[[ Information shown open ]]
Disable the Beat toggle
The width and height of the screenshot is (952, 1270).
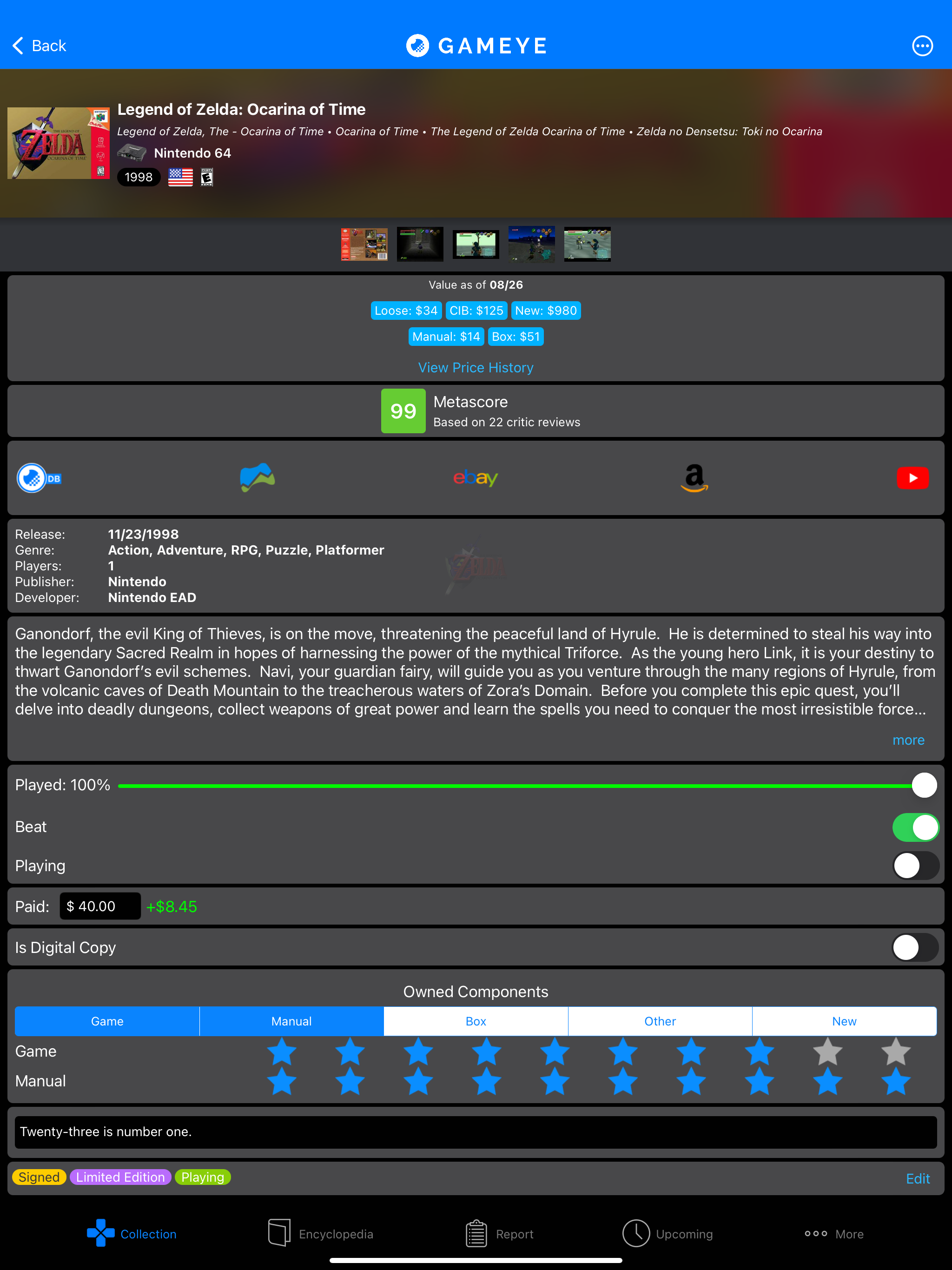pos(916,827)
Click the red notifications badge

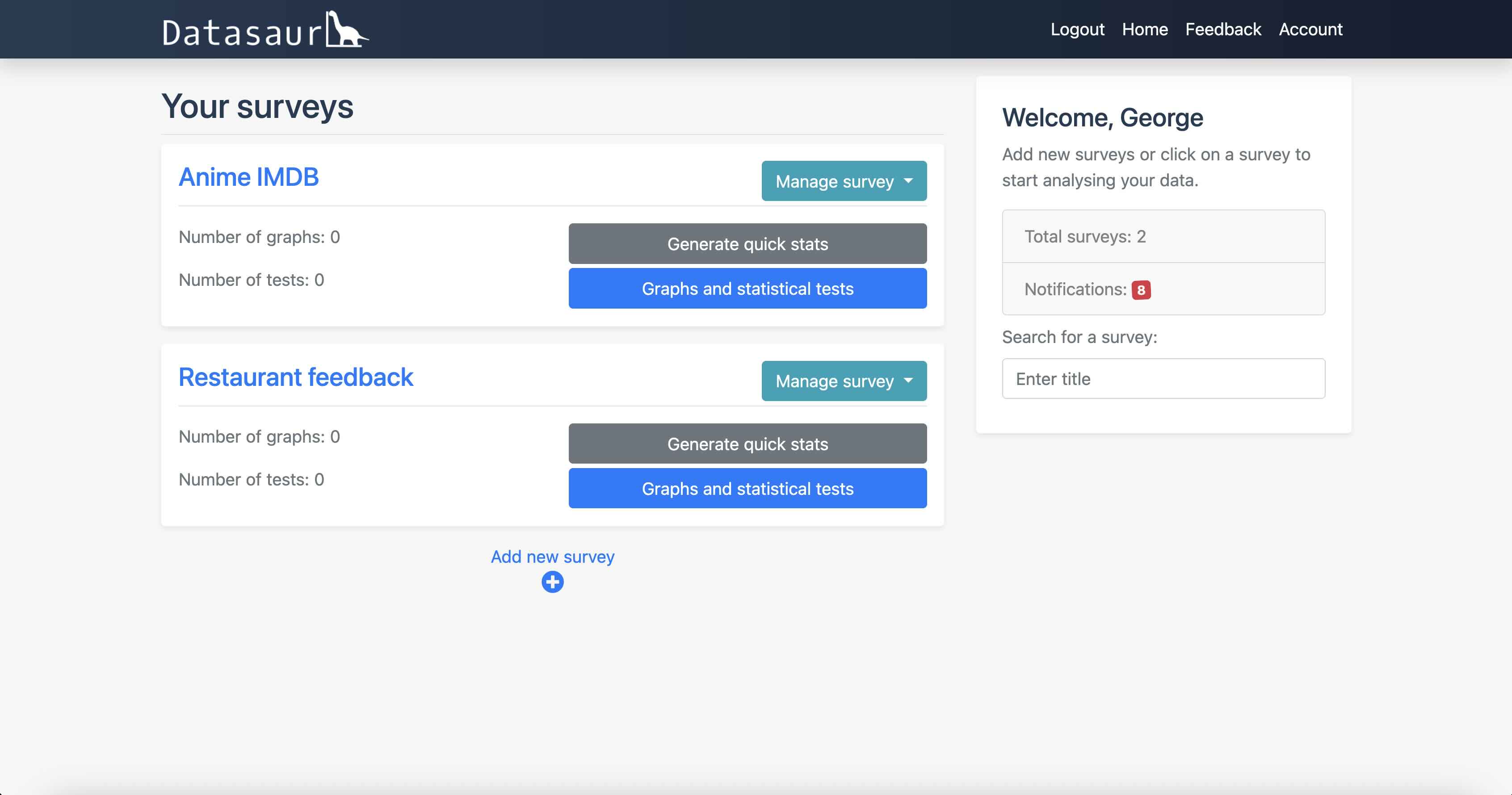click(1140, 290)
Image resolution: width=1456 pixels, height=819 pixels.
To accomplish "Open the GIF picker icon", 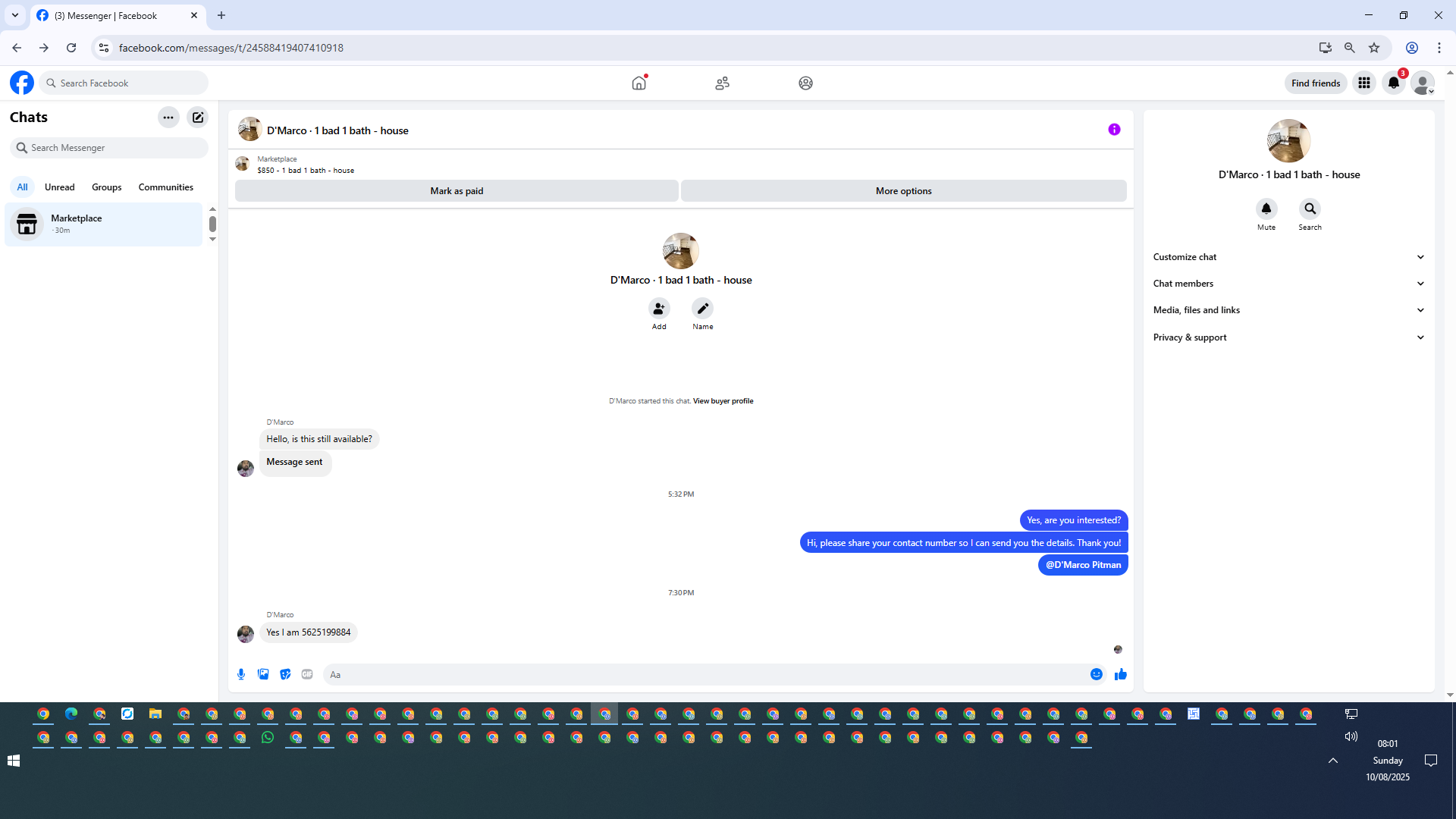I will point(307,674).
[[ Information shown closed ]]
Assignment> From the first line of the entries above through the line with "Image resolution: width=1456", set down each line exactly and drop the pictures.

Output of the task>
Disable the Beat toggle
The width and height of the screenshot is (952, 1270).
pos(916,827)
Click the red notifications badge

click(1140, 290)
Image resolution: width=1456 pixels, height=819 pixels.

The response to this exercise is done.